Ele foi logo com o seu andar pesado, o largo dorso curvado: as abas do seu casaco malfeito tinham um comprimento eclesiástico.

Entraram para o escritório.

Era uma saleta pequena, com uma estante alta e envidraçada, tendo em cima a estatueta de gesso, empoeirada e velha, duma bacante em delírio. A mesa, com um antigo tinteiro de prata que fora de seu avô, estava ao pé da janela: uma coleção empilhada de Diários do Governo branquejava a um canto: por cima da cadeira de marroquim escuro, pendia, num caixilho preto, uma larga fotografia de Jorge: e, sobre o quadro, duas espadas encruzadas reluziam. Uma porta, no fundo coberta com um reposteiro de baeta escarlate, abria para o patamar.

– Sabes quem esteve aí de tarde? – disse logo Jorge, acendendo o cachimbo. – Aquela desavergonhada da Leopoldina! Que te parece, hein?

– E entrou? – perguntou Sebastião, baixo, correndo por dentro o pesado reposteiro de fazenda listrada.

– Entrou, sentou-se, esteve, demorou-se! Fez o que quis! A Leopoldina, a Pão e queijo!

E arremessando o fósforo violentamente:

– Quando penso que aquela desavergonhada vem a minha casa! Uma criatura que tem mais amantes que camisas, que anda pelo Dafundo em troças; que passeava nos bailes, este ano, de dominó, com um tenor! A mulher do Zagalão, um devasso que falsificou uma letra!

E quase ao ouvido de Sebastião:

– Uma mulher que dormiu com o Mendonça dos calos! Aquele sebento do Mendonça dos calos!

Teve um gesto furioso, exclamou:

– E vem aqui; senta-se nas minhas cadeiras, abraça minha mulher! respira o meu ar!... Palavra de honra, Sebastião, se a pilho – procurou mentalmente, com o olhar aceso, um castigo suficiente – dou-lhe açoites!

Sebastião disse devagar:

– E o pior é a vizinhança.

– Está claro que é – exclamou Jorge. – Toda essa gente aí pela rua abaixo sabe quem ela é! Sabem-lhe os amantes, sabem-lhe os sítios. É a Pão e queijo! Todo o mundo conhece a Pão e queijo.

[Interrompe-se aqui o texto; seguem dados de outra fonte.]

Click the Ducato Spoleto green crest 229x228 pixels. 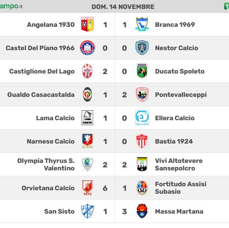point(142,71)
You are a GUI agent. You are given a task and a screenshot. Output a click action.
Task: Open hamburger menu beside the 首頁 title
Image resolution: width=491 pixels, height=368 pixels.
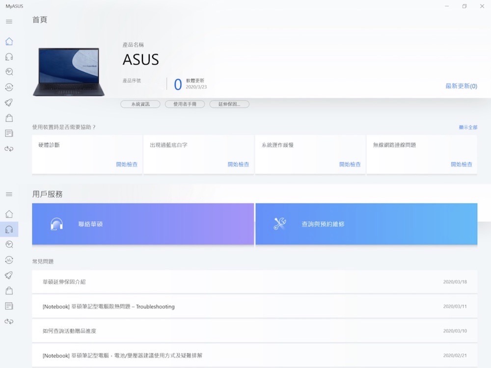pyautogui.click(x=9, y=22)
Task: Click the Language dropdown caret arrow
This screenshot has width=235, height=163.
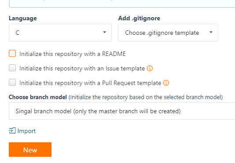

– Má vizinhança – disse Sebastião.

– De tremer.

Mas então! Estava acostumado à casa; era sua, tinha-a arranjado; era uma economia...

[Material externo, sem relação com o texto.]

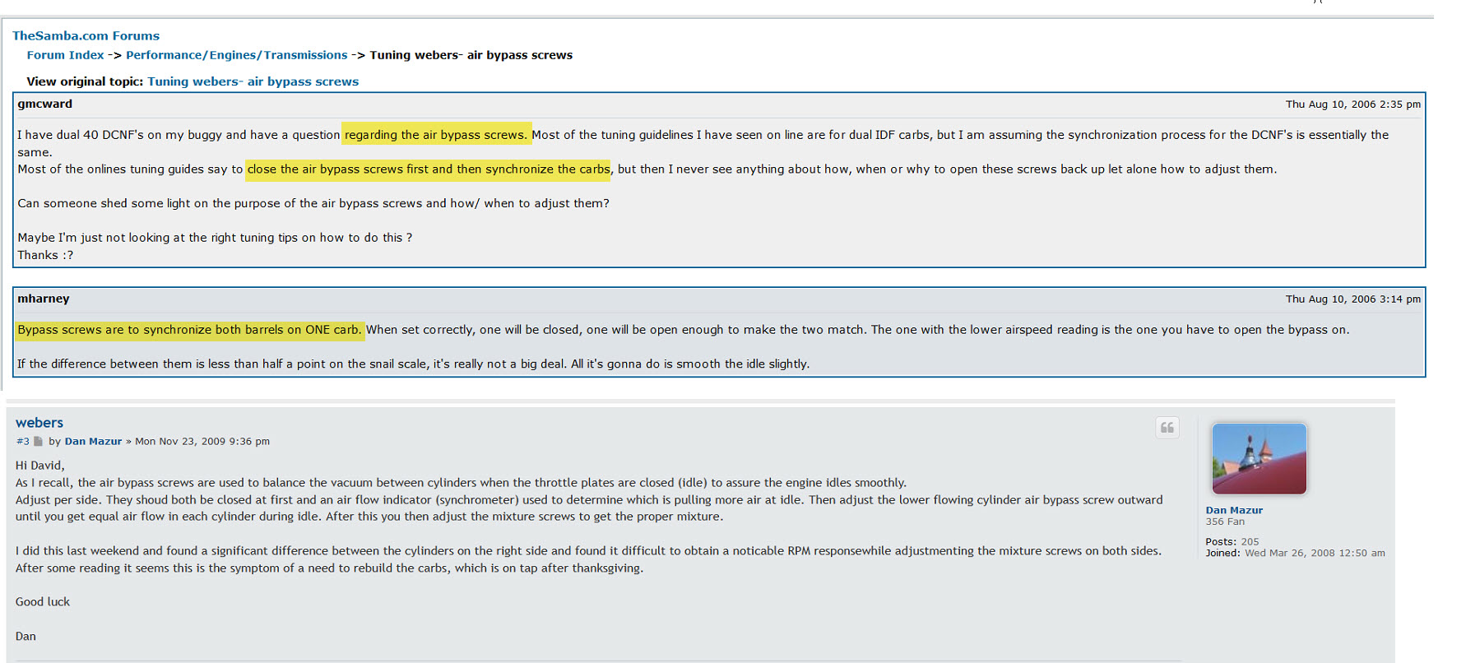The image size is (1466, 663).
Task: Click the quote icon on Dan Mazur's post
Action: (1167, 428)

– Senão! Não parava aqui um dia!

Era um horror de rua! Pequena, estreita, acavalados uns nos outros! Uma vizinhança a postos, ávida de mexericos! Qualquer bagatela, o trotar duma tipoia, e aparecia por trás de cada vidro um par de olhos repolhudos a cocar! E era logo um badalar de línguas por aí abaixo, e conciliábulos, e opiniões formadas! Fulano é indecente, fulano é bêbedo!

– É o diabo! – disse Sebastião.

– A Luísa é um anjo, coitada – dizia Jorge, passeando pela saleta – mas tem coisas em que é criança! Não vê o mal. É muito boa; deixa-se ir. Com este caso da Leopoldina, por exemplo; foram criadas de pequenas! eram amigas; não tem coragem agora para a pôr fora. É acanhamento, é bondade. Ele compreende-se! Mas enfim, as leis da vida têm as suas exigências!...

E depois duma pausa:

– Por isso, Sebastião, enquanto eu estiver fora, se te constar que a Leopoldina vem por cá, avisa a Luísa! Porque ela é assim: esquece-se, não reflexiona. É necessário alguém que a advirta, que lhe diga: “Alto lá, isso não pode ser!” Que então cai logo em si, e é a primeira!... Vens por aí, fazes-lhe companhia, fazes-lhe música, e se vires que a Leopoldina aparece ao largo, tu logo: “Minha rica senhora, cuidado, olhe que isso não!” Que ela, sentindo-se apoiada, tem decisão.